Given task
Turn the entries into a numbered list with blank lines dropped, starting at the line containing "The height and" and stopping after the line containing "tap(569, 464)". Include both of those lines, and leave the pictures out of your answer.

---- Dataset excerpts

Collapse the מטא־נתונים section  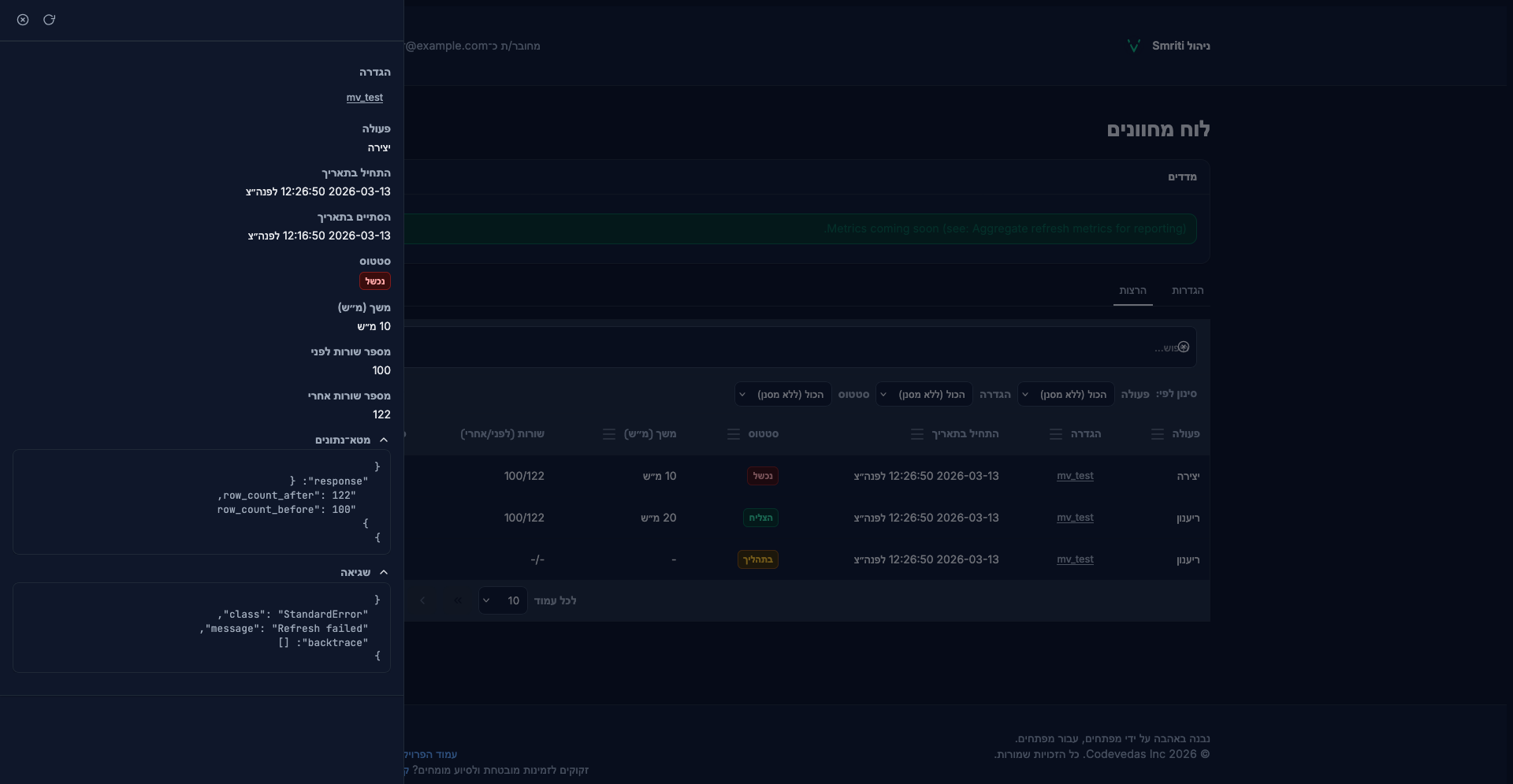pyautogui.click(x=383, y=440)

--------
---- Dataset excerpts

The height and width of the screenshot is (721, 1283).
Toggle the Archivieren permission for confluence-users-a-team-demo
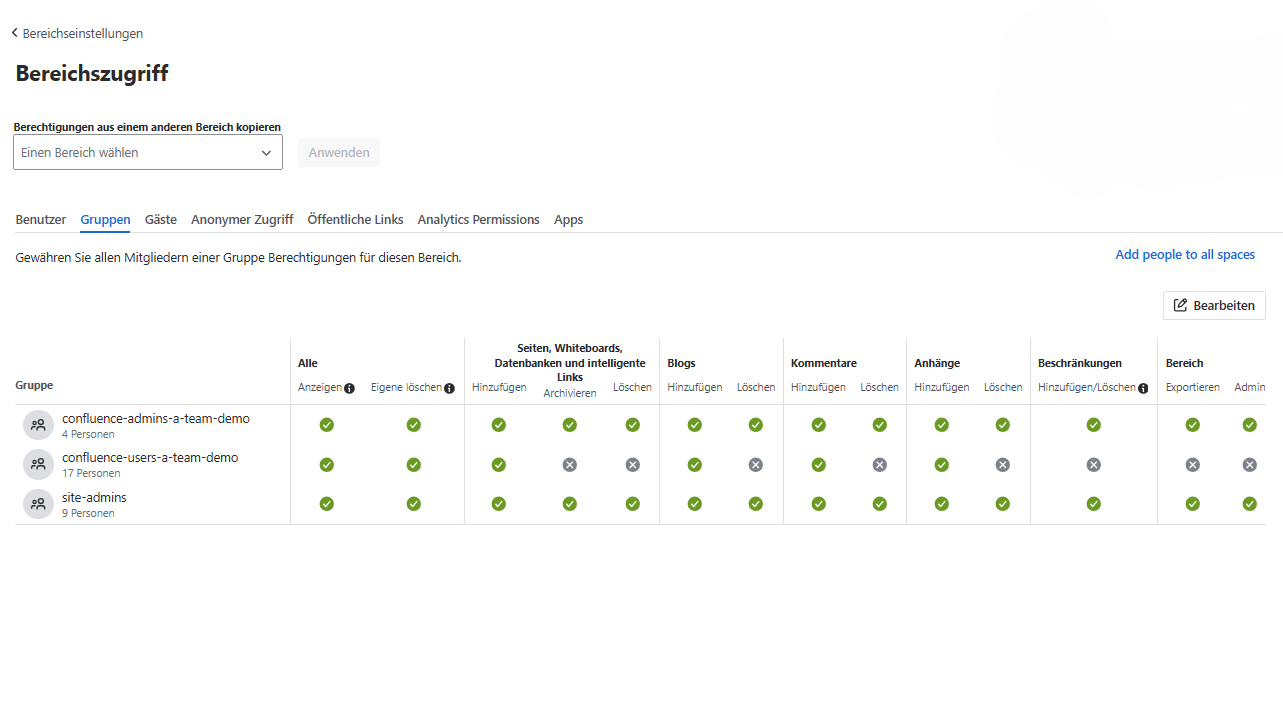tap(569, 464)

--------
---- Dataset excerpts

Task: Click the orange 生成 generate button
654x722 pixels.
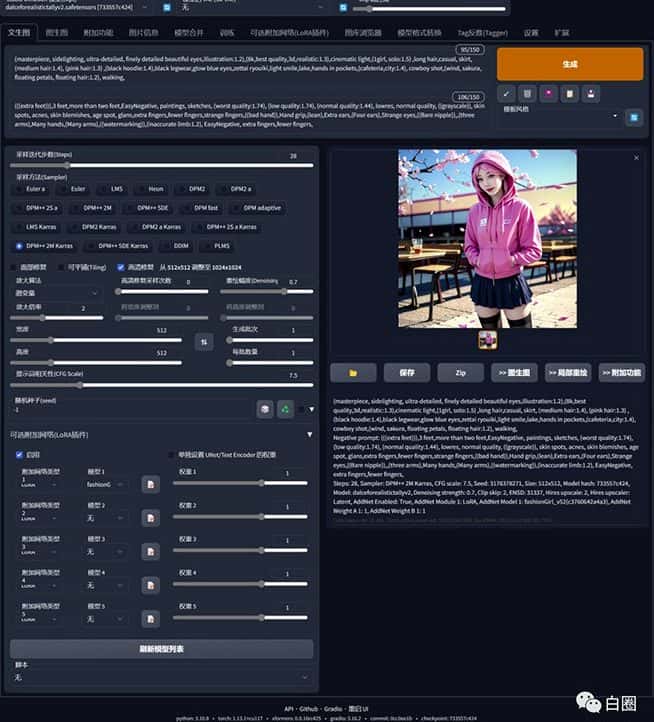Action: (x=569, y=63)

--------

Answer to the exercise
1. The height and width of the screenshot is (721, 1283).
2. Toggle the Archivieren permission for confluence-users-a-team-demo
3. tap(569, 464)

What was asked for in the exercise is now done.